**Task description:** Return, word for word, the lines from the start of the records through the line containing "click(x=40, y=179)".

Stored entries:
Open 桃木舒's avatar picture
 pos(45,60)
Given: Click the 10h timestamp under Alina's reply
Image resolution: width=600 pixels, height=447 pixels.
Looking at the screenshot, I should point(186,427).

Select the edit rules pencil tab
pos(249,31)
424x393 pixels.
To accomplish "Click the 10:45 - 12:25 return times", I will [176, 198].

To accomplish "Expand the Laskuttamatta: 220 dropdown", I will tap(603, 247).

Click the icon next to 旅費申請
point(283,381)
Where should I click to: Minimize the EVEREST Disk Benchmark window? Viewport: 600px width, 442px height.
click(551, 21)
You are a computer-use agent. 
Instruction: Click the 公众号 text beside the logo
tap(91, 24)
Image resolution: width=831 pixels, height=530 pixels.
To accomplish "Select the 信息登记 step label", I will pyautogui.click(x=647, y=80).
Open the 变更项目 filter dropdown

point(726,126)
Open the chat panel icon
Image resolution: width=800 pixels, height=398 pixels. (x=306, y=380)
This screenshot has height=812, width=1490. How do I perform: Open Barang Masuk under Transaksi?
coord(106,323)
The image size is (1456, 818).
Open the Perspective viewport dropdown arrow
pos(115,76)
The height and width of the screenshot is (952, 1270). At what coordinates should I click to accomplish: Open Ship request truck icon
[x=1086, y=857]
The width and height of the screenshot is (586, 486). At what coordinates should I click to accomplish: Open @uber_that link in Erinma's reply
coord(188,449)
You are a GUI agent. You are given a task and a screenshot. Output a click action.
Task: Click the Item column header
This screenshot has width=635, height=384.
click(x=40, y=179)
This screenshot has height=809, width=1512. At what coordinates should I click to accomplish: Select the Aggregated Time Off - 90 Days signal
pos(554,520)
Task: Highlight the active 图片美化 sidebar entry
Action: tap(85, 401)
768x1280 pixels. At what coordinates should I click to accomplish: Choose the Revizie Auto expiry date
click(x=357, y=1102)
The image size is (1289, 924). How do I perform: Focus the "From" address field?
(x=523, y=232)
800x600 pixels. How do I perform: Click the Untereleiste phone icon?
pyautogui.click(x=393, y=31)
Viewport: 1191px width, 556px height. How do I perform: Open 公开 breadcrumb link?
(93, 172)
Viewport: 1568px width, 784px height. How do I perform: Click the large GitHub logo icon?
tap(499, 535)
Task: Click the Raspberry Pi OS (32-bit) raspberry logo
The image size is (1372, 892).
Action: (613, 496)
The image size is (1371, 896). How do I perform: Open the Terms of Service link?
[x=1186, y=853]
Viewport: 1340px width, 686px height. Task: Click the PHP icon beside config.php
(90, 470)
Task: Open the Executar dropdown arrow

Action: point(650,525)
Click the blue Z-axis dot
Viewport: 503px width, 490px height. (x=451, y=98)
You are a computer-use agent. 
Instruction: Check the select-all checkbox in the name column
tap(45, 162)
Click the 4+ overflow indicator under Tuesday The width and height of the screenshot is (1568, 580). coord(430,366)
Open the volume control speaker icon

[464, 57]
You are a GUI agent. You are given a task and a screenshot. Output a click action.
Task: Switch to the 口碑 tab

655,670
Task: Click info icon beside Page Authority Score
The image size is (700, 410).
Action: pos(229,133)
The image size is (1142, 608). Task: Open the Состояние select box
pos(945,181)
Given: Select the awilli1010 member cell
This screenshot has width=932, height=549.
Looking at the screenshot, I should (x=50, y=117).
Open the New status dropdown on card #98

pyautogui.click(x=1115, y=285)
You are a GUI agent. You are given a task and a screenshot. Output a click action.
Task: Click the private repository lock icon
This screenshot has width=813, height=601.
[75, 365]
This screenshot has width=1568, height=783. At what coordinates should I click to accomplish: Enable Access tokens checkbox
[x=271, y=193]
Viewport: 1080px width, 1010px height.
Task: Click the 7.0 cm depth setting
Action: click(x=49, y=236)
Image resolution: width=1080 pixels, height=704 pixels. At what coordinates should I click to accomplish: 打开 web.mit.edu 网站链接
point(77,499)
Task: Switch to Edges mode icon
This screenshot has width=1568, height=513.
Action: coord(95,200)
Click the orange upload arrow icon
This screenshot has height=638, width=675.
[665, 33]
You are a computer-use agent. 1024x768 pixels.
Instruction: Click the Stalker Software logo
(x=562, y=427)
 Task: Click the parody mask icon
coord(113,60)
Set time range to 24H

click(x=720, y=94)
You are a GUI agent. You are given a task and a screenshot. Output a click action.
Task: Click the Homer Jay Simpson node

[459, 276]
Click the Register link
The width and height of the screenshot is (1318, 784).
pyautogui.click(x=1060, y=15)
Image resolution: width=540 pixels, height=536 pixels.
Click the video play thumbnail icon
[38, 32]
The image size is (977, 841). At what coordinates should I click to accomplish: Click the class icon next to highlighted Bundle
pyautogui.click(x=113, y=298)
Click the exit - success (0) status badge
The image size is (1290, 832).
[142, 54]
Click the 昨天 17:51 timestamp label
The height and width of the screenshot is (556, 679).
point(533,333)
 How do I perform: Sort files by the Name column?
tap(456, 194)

**Full response:**
Open 桃木舒's avatar picture
 pos(45,60)
Given: Click the 10h timestamp under Alina's reply
Image resolution: width=600 pixels, height=447 pixels.
Looking at the screenshot, I should point(186,427).

Select the edit rules pencil tab
pos(249,31)
424x393 pixels.
To accomplish "Click the 10:45 - 12:25 return times", I will [176, 198].

To accomplish "Expand the Laskuttamatta: 220 dropdown", I will tap(603, 247).

Click the icon next to 旅費申請
point(283,381)
Where should I click to: Minimize the EVEREST Disk Benchmark window? Viewport: 600px width, 442px height.
click(551, 21)
You are a computer-use agent. 
Instruction: Click the 公众号 text beside the logo
tap(91, 24)
Image resolution: width=831 pixels, height=530 pixels.
To accomplish "Select the 信息登记 step label", I will pyautogui.click(x=647, y=80).
Open the 变更项目 filter dropdown

point(726,126)
Open the chat panel icon
Image resolution: width=800 pixels, height=398 pixels. (x=306, y=380)
This screenshot has height=812, width=1490. How do I perform: Open Barang Masuk under Transaksi?
coord(106,323)
The image size is (1456, 818).
Open the Perspective viewport dropdown arrow
pos(115,76)
The height and width of the screenshot is (952, 1270). At what coordinates should I click to accomplish: Open Ship request truck icon
[x=1086, y=857]
The width and height of the screenshot is (586, 486). At what coordinates should I click to accomplish: Open @uber_that link in Erinma's reply
coord(188,449)
You are a GUI agent. You are given a task and a screenshot. Output a click action.
Task: Click the Item column header
This screenshot has width=635, height=384.
click(x=40, y=179)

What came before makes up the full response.